** START OF QUOTED PASSAGE **

The work was known for centuries only by report. Around 180 CE the heresiologist Irenaeus named a “Gospel of Judas” among the writings of a sect he set out to refute, and the title then vanished from the record. It reappeared as an actual manuscript only in the late twentieth century: a single Coptic copy bound into a papyrus codex now called Codex Tchacos, which surfaced on the antiquities market and passed through years of mishandling — frozen, partly decayed, fragmented — before conservation and translation could begin. The National Geographic Society announced the restored text in 2006. The surviving copy is generally dated to the third or fourth century; the Greek work behind it is placed by most scholars in the mid-to-late second.

** END OF QUOTED PASSAGE **
** START OF DATASET RECORDS **

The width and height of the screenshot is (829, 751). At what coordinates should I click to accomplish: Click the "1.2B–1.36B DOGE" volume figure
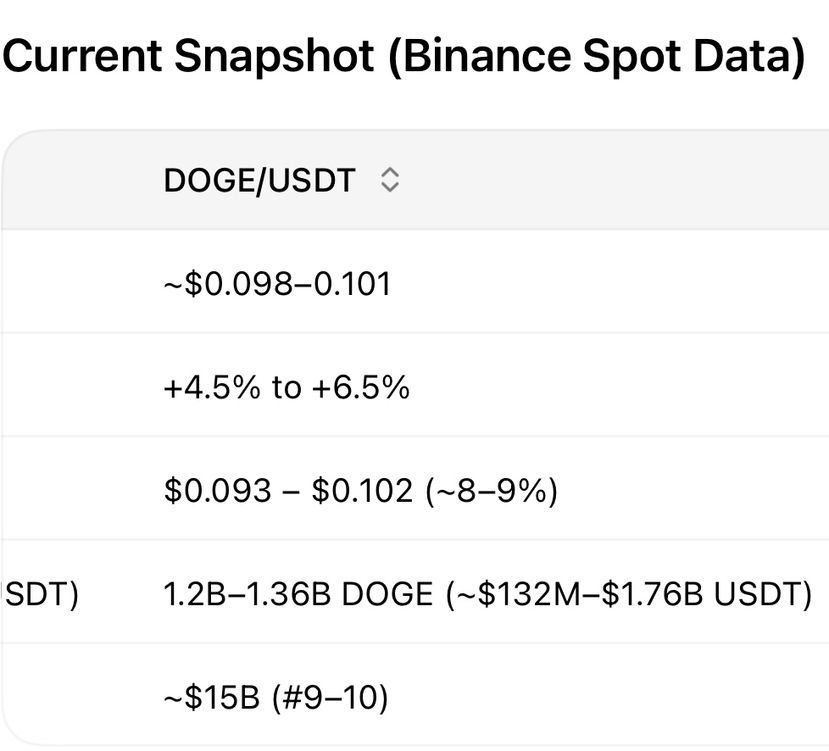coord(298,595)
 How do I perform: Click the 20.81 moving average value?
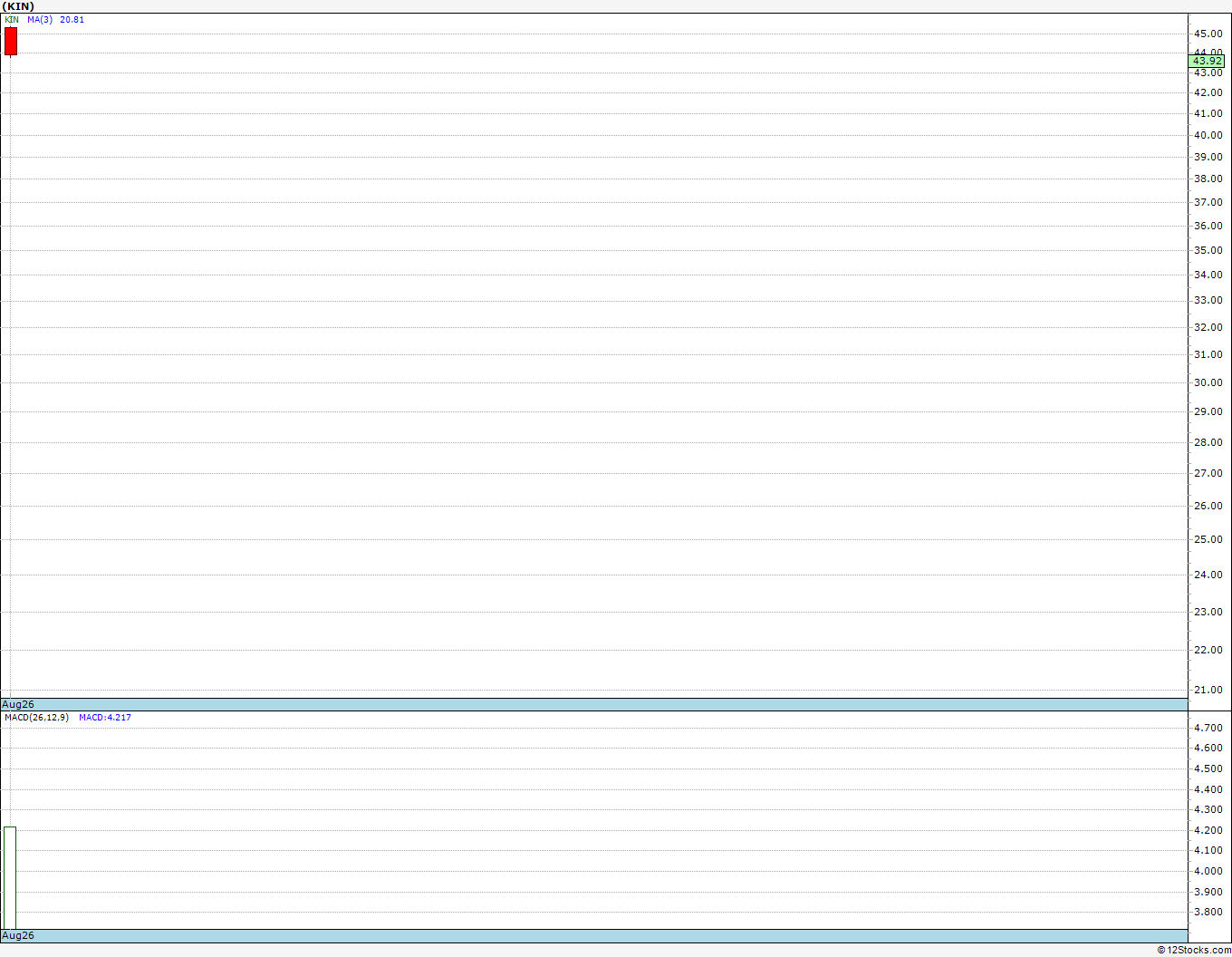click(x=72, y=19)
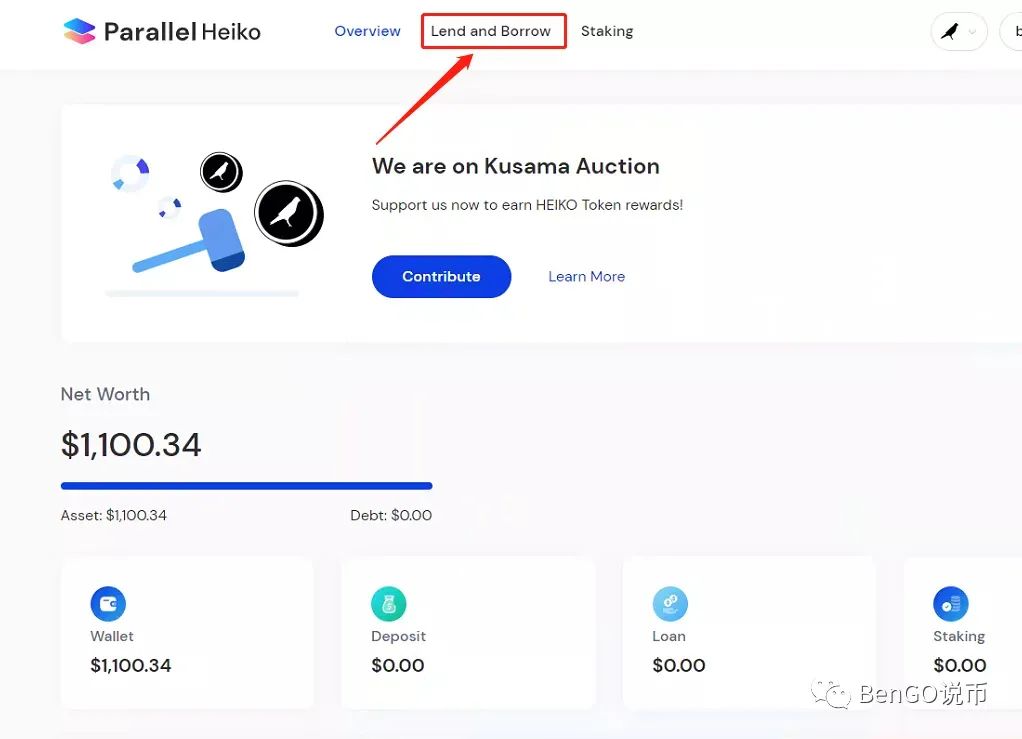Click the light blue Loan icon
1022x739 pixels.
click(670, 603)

** END OF DATASET RECORDS **
** START OF DATASET RECORDS **

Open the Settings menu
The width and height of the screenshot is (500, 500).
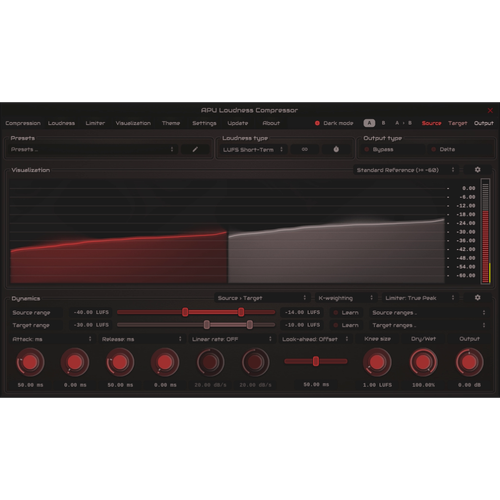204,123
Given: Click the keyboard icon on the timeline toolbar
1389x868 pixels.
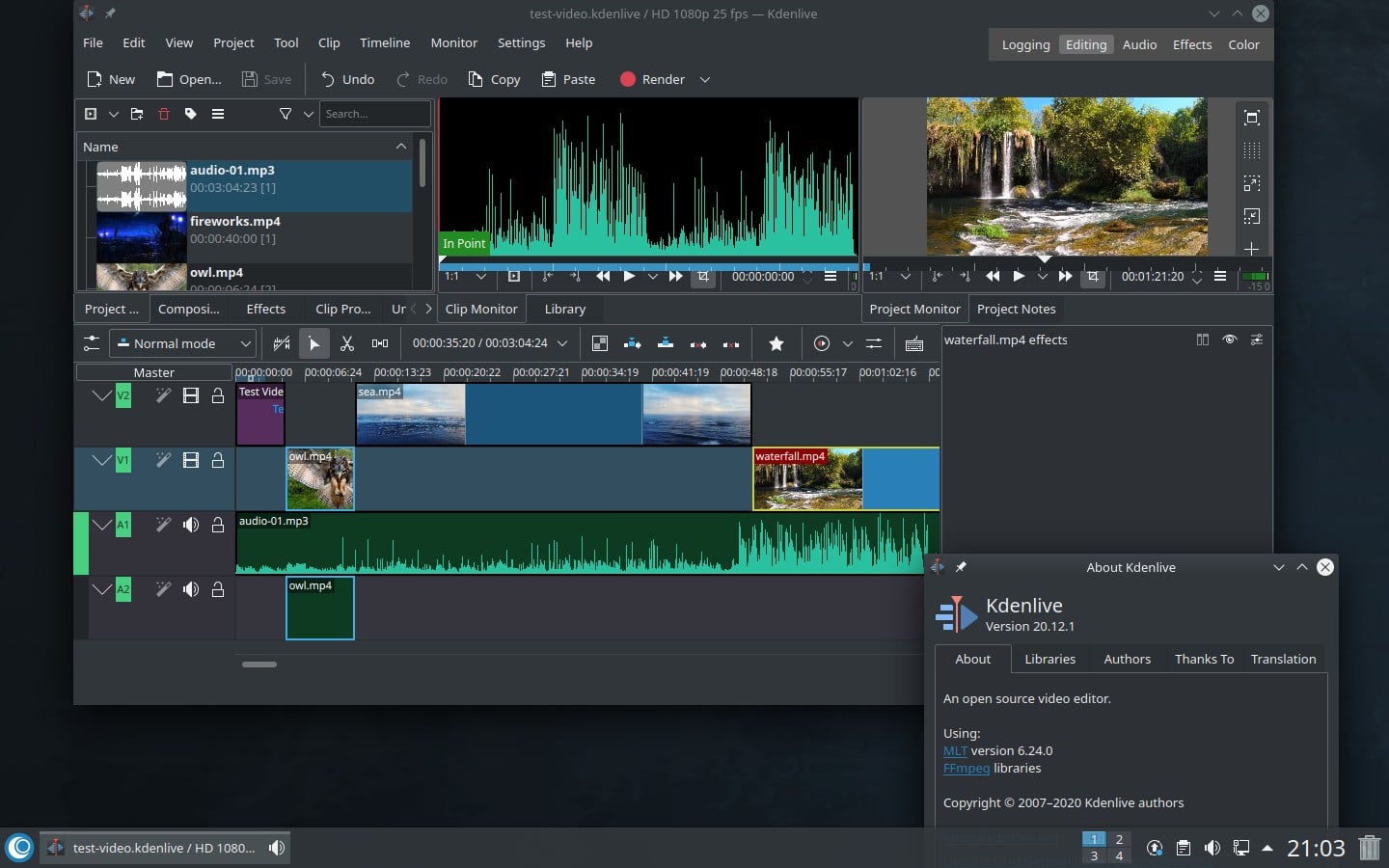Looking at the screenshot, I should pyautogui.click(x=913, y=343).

** END OF DATASET RECORDS **

REQUIREMENTS –
1. List each condition that the passage on the Gospel of Judas says the manuscript suffered during its years of mishandling.
2. Reproduce the passage on the Gospel of Judas verbatim, starting at "The work was" and ending at "the mid-to-late second.".

EXERCISE ANSWERS –
1.
- Frozen
- Partly decayed
- Fragmented

2.
The work was known for centuries only by report. Around 180 CE the heresiologist Irenaeus named a “Gospel of Judas” among the writings of a sect he set out to refute, and the title then vanished from the record. It reappeared as an actual manuscript only in the late twentieth century: a single Coptic copy bound into a papyrus codex now called Codex Tchacos, which surfaced on the antiquities market and passed through years of mishandling — frozen, partly decayed, fragmented — before conservation and translation could begin. The National Geographic Society announced the restored text in 2006. The surviving copy is generally dated to the third or fourth century; the Greek work behind it is placed by most scholars in the mid-to-late second.